**Problem to solve**
Every word in the data below belongs in your copy, exactly as given; the pictures do not.

___ Supplied data ___

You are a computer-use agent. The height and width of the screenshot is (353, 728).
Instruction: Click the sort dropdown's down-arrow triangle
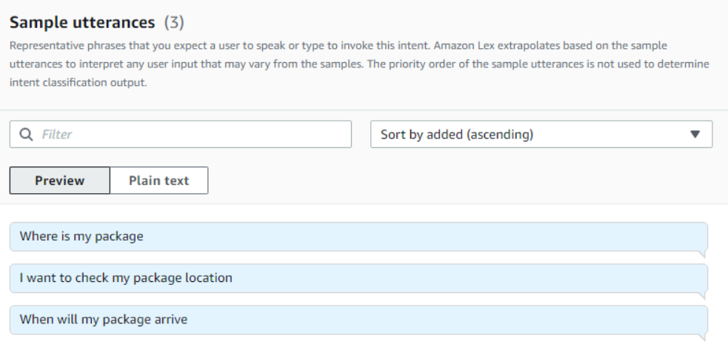pyautogui.click(x=695, y=134)
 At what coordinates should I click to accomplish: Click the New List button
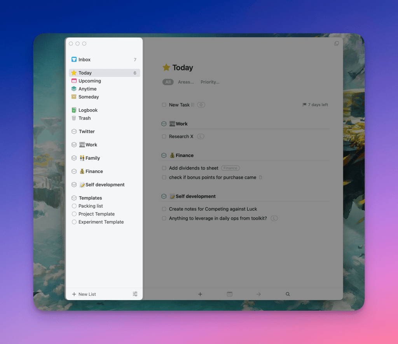[x=84, y=294]
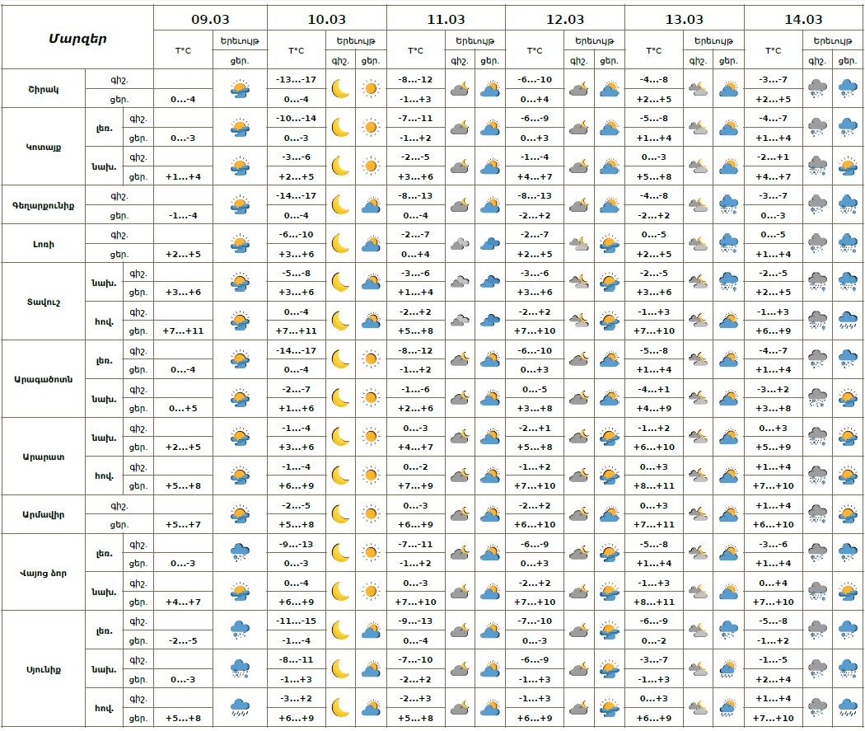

___

**Output**
You are a computer-use agent. The height and width of the screenshot is (353, 728).
Instruction: Click the sort dropdown's down-arrow triangle
pyautogui.click(x=695, y=134)
 At what coordinates should I click to accomplish: Click the New List button
[x=84, y=294]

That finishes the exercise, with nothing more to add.